Archbishop Francis A. Chullikatt, permanent observer of the Holy See to the United Nations, said that although religious leaders are not experts on nuclear weapons, they still have the responsibility to speak out and take the floor on this particular issue.
“We know that we are not experts on disarmament, we do not have technical solutions, but we do have a voice to act,” Chullikatt said, adding that the group of religious leaders have taken on the subject partly so that future generations do not accuse them of not doing anything.
The archbishop noted that the Roman Catholic Church warns that nuclear war is a crime both against God and against man himself. “It is past time for this plan (nuclear disarmament) to be given the serious attention that it deserves. The centerpiece is the negotiation of a nuclear weapons convention or a framework leading directly to a global ban on nuclear weapons,” Chullikatt said.

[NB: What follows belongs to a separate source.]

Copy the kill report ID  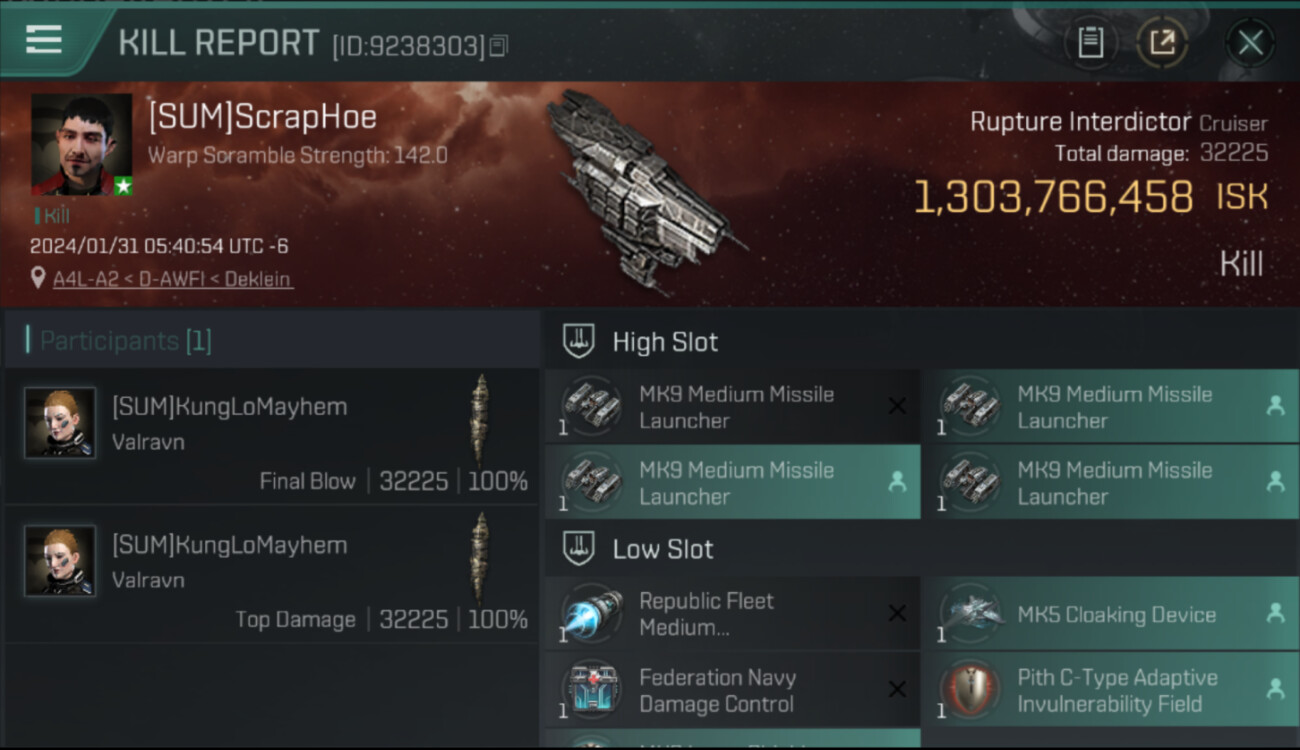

“Nuclear weapons are useless in addressing current challenges such as poverty, health, climate change, terrorism or national crime. The only way to guarantee that these weapons will not be used again, is through a common, irreversible, and verifiable elimination under international (law). He stated that the use of nuclear weapons will be a great moral crime against humanity, and insisted that now is the time to “renew the moral call for the total elimination of nuclear weapons,” because in the event of a nuclear war, there will be “no victors, only victims.”
The Rev. Tyler Wigg Stevenson, representing the World Evangelical Alliance, noted that evangelicals are “late in coming to the trenches where our brothers and sisters of the Roman Catholic Church and World Council of Churches, including members of other world religions, have labored long and faithfully.”
He shared his hopes, however, that the evangelical “lack of moderation” will “make up for our tardiness.”……….
“In Buddhist ethics, protecting innocent life is a high value. Nuclear weapons offend this value. According to Buddhist understanding, everyone and everything in the world are interconnected and interdependent,” said Ven. Dr. Chung Ohun Lee of Won Buddhism International, to the U.N., adding that people have a responsibility to take care of the world and oppose nuclear weapons out of respect for all human beings.
“Nuclear weapons are immoral. Let us work together to rid the world of all of them,” Dr. Chung Ohun Lee remarked.
Dr. Muzammil Siddiqi of Fiqh Council of North America said that according to the Islamic position, nuclear weapons “pose a grave danger to all of humanity” and called on the international community to work together to remove this danger.
“Islam teaches that God is the creator and master of everything in this world. All human beings are one family. Human beings must honor each other and live in peace,” Dr. Siddiqi continued.
“Nuclear weapons do not come anywhere in the concept of just war. Nuclear weapons are by nature weapons of mass destruction. They make no distinction between combatants or noncombatants.”
Rabbi Peter Knobel of the Central Conference of American Rabbis, who was the final speaker, drew an example from the story of Noah and the Great Flood in the Bible, when God promises to never destroy creation again, and gives people hope symbolized by a rainbow.
“It is not enough to merely stop proliferation, we are compelled to eliminate nuclear weapons, it is our duty to cherish and protect creation, to learn to love and care for one another, it is time to beat our nuclear swords into plowshares, and not stop beating until they are musical instruments.”